The most widely used analytic strategy is multiple linear regression where one or more of the biomarkers are included as predictor variables, along with confounders [55••]. Controlling for too many biomarkers can lead to data sparsity or multicollinearity, particularly when the number of predictors is large in relation to the sample size [56]. Consequently, researchers will seek to reduce the number of variables in the model. Biomarkers present a host of unique challenges in multivariable modeling because some analytes are chemically related. For example, phthalate metabolites in urine are often derived from the same parent compound and tend to be highly correlated. Three specific problems include the following: (1) accounting for heterogeneity in biomarker levels between chemicals within the same chemical grouping (e.g., PCBs), (2) variable selection and shrinkage techniques for biomarkers, and (3) the role of dimension reduction techniques such as summation of chemical concentrations.
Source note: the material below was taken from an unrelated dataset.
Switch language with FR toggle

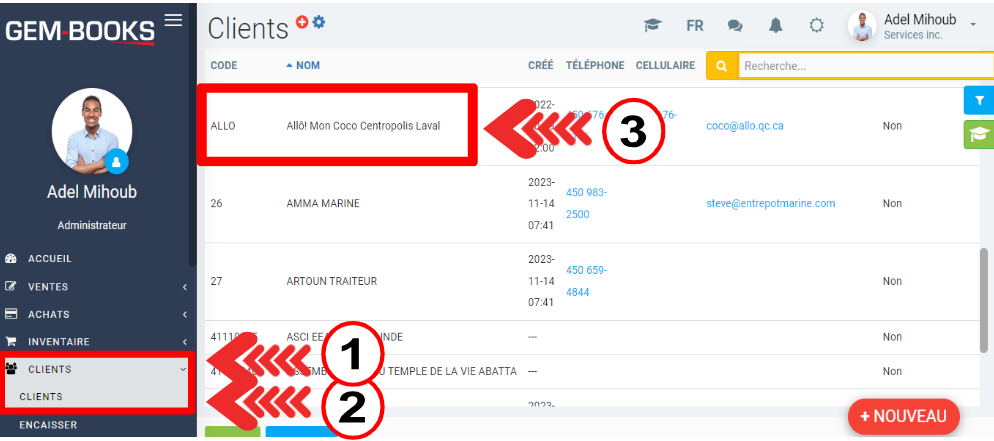pos(694,26)
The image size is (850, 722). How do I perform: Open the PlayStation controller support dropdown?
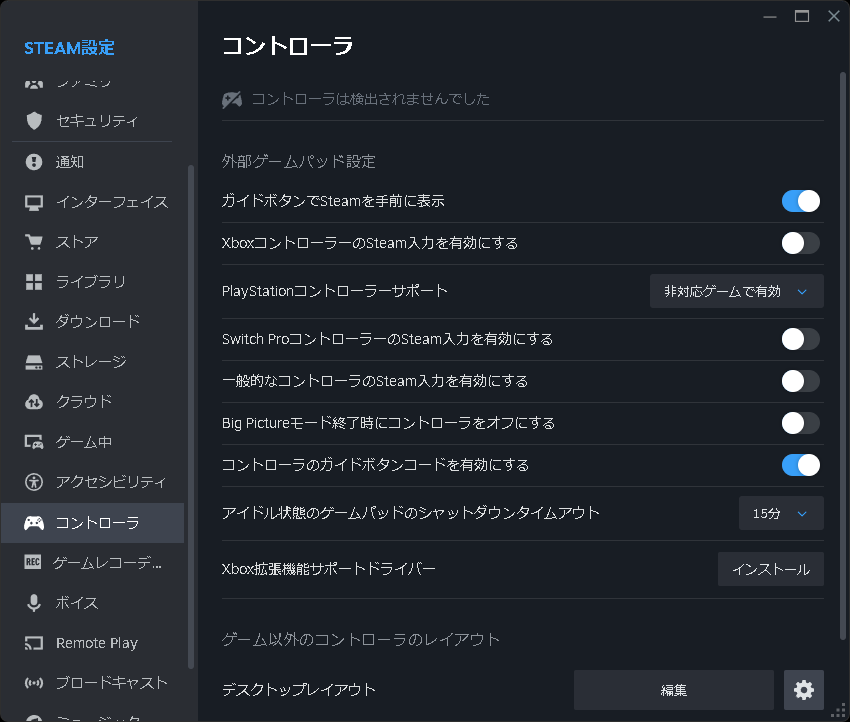[x=737, y=291]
Accounting for Heterogeneity in Biomarker Levels Between Chemicals Within the Same Class
When examining the association between several exposure biomarkers within a chemical class and a health outcome, it is desirable to report a measure of effect that conveys the magnitude of the association, per unit change in the biomarker. However, choosing a measure of effect that is easily interpreted is not simple. Consider, for example, the case of PCB153, which is more widely detected, and also more variable between individuals, than PCB118 [1]. If the measured concentrations for both compounds are included directly in a multivariable model for the outcome, then the regression coefficient for PCB153 will be diminished relative to PCB118 merely because the exposure level for PCB153 is more heterogeneous in the study population. More generally, within any chemical class there are often dozens of analytes to take into consideration, many of which are detectable in fewer than 50% of the study subjects. Furthermore, different authors use different scales of measurement of exposure, such as μg/L vs. ng/g lipid. Consequently, it is extremely difficult to assemble a collection of predictor variables for inclusion in a multivariable model.
It is common practice to log transform the biomarker concentrations, using base 2 or 10, before incorporating them into a multivariable model. In addition to limiting the influence of outliers, this approach also incorporates a non-linear dose-response between the biomarker concentration and the mean of the outcome variable, where the slope of the curve levels off at higher doses [5]. Nonetheless, the interpretation of the multivariable regression analysis results remains problematic. The regression coefficients correspond to changes in the mean of the outcome that are associated with a 2-fold (or 10-fold) increase in the level of the biomarker. This is difficult to interpret without referring to percentiles of the concentration on the original scale. For example, a 10-fold increase in concentration from the median may entail extrapolation of effects outside of the range of biologically plausible exposure levels.
A different strategy is to put the biomarkers onto a common scale by subtracting the mean and dividing by the standard deviation [57]. Subtracting the mean typically improves the interpretation of main effects in the presence of interactions [58]. The resulting regression coefficient is the expected difference in the outcome comparing participants that differ by one standard deviation in the input variable, conditional on the remaining predictors. More generally, scaling predictors is widely used in combination with shrinkage methods, such as lasso regression, because it can dramatically affect regression coefficient estimation [59]. However, scaling input variables using the standard deviation has been criticized because the resulting scale of measurement is not transportable, meaning that the regression coefficients cannot be compared between studies because they depend on the distribution of exposure, which is sensitive to arbitrary features of the study design [60, 61]. Furthermore, right-skewness of biomarker concentrations tends to distort the standard deviation to render it meaningless as a measure of variability.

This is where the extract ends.